2/17/2009

Time to Punish Republicans:
They need to be punished. It's really about the only thing Americans as a whole understand. You try to fuck up someone's shit, you gotta pay.

The Obama administration is, to some extent, misreading the zeitgeist of the election. When many, many people voted for "hope" and "change," what they were voting for was to punish those fuckers who fucked it all up. Americans like to punish. For good or ill, it's one of those things we're particularly skilled at. Take the economic crisis. What David Axelrod understood and what Tim Geithner misread was that the vast majority of Americans don't want the president of Wells Fargo handed a shitload of cash and be told to keep it above the waist. No, they want him set on fire on the steps of the Federal Reserve.

This idea of punishment is not a simple thing. Remember: the election in November was not the revenge. It was a vote to set up the comeuppance. Truly, if it were a different era and we were a different people, the Bush administration would have been hanged in toto sometime in 2006 or 2007. We're not that far removed from that savagery. At the end of the day, there's gotta be consequences for people's actions or there's gonna be chaos.

Which brings us around to the Republicans in the wake of their behavior during the economic stimulus debate and passage. They have violated almost every rule of negotiating in good faith. They smiled in Barack Obama's face and then headed back to the cloakroom to giggle at what clever little liars they were. They decided that the path to relevance was irrelevance. As expected, they threatened to cut out the kidneys of anyone in the caucus who was veering towards voting for the bill, so that, no matter how much good it might do for, say, a hurricane devastated district, they would vote "no." And then some of the fuckers end up praising the thing they voted against because of all the cash money that's going to their constituents.

Which brings us back, in a roundabout way, to torture and other Bush administration crimes and ethical reamings.

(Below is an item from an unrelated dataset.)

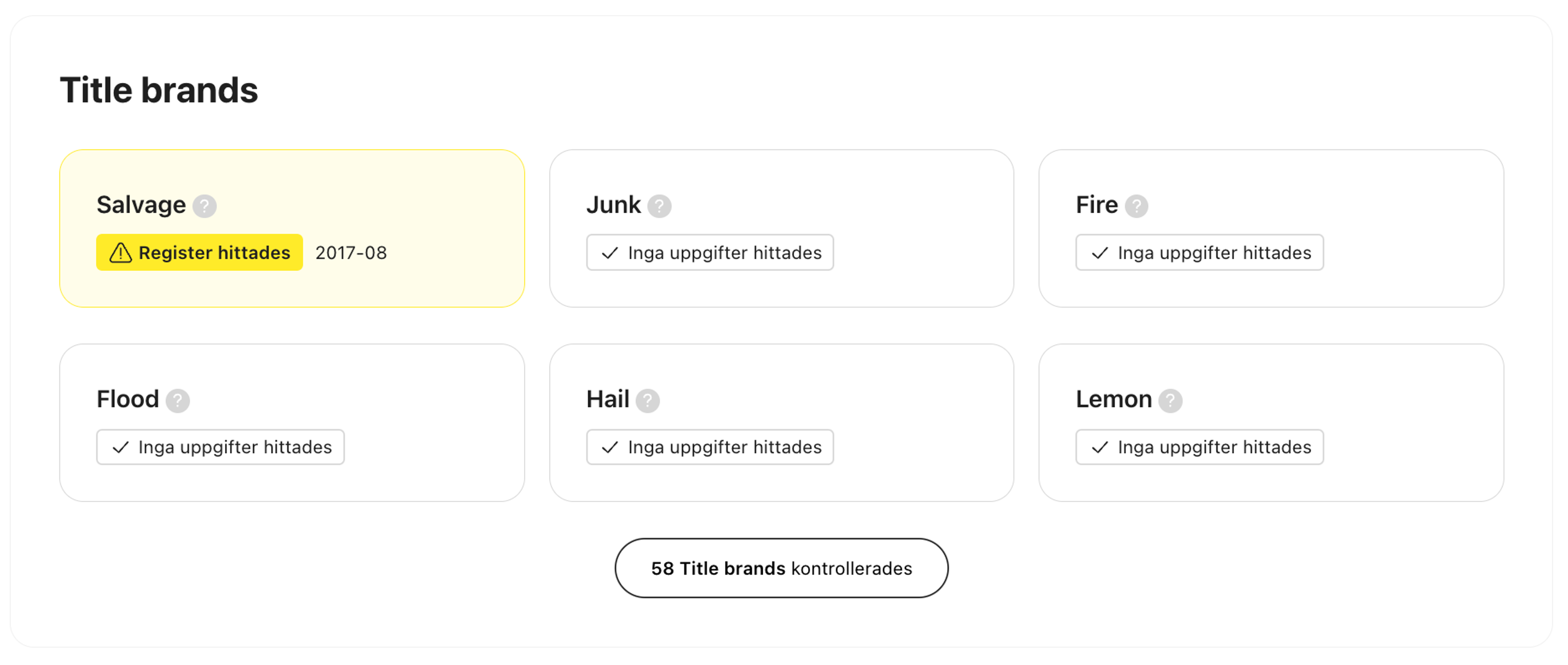Open the Lemon help icon
The height and width of the screenshot is (665, 1568).
(x=1170, y=400)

See, when the Obama administration was sending out signals that it would be willing to forgo serious inquiries into who-authorized-what as it relates to the various -gates from the previous administration, that was an olive branch to Republicans, a way of saying, "You give us some shit we need, we won't spank you for being accomplices to crimes" (by the way, Democrats don't get away clean on this). It was, in terms of the DC circle jerk of power, a pretty fuckin' big concession. Republicans took that olive branch, broke it, shit on it, and flung it back at the White House.

So this is where you get to punishment, which has gotta be far more subversive than a good ol' crops-burning. As more and more comes out about how very fucked things were, especially in the Justice Department, it becomes easier to sell and less divisive to a public that is unified behind President Obama that a full investigation of Bush-era scandals is a must, with the possibility of a few prosecutions (because, let's face it, no matter how much immunity you grant Karl Rove, that cockmonger ain't gonna talk).

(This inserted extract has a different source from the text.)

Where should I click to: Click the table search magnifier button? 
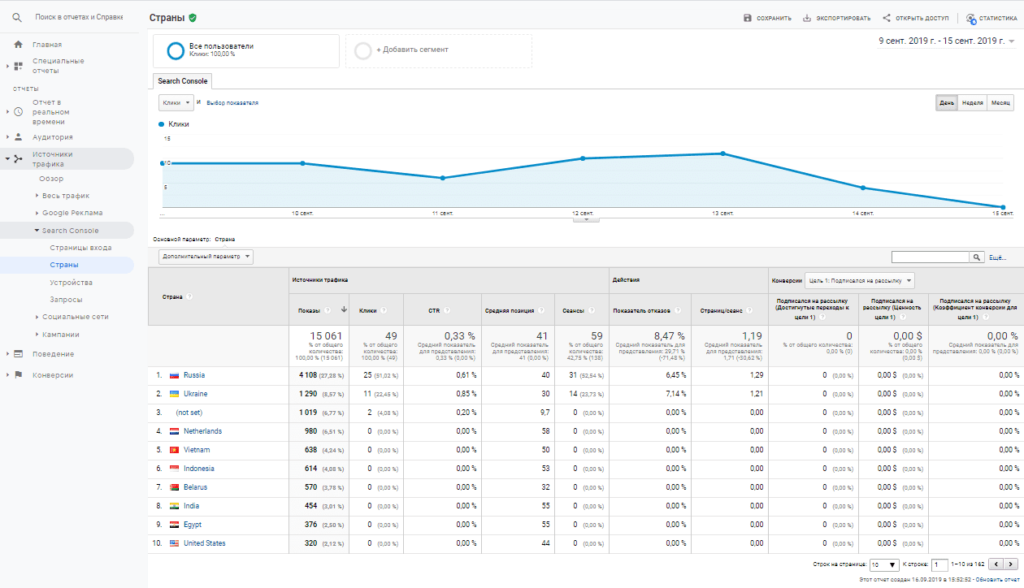click(977, 257)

Then Republicans will be faced with having to support disgraced criminals and incompetent lackeys or with turning on the leaders they previously supported. Implosion, motherfuckers, careers made and lost on that decision. Now that's how you punish.

And as for the chimera of bipartisanship? What Obama is doing now is redefining it. Fuck the Republicans in Congress. Who needs them when you can say that GOP governors are on your side?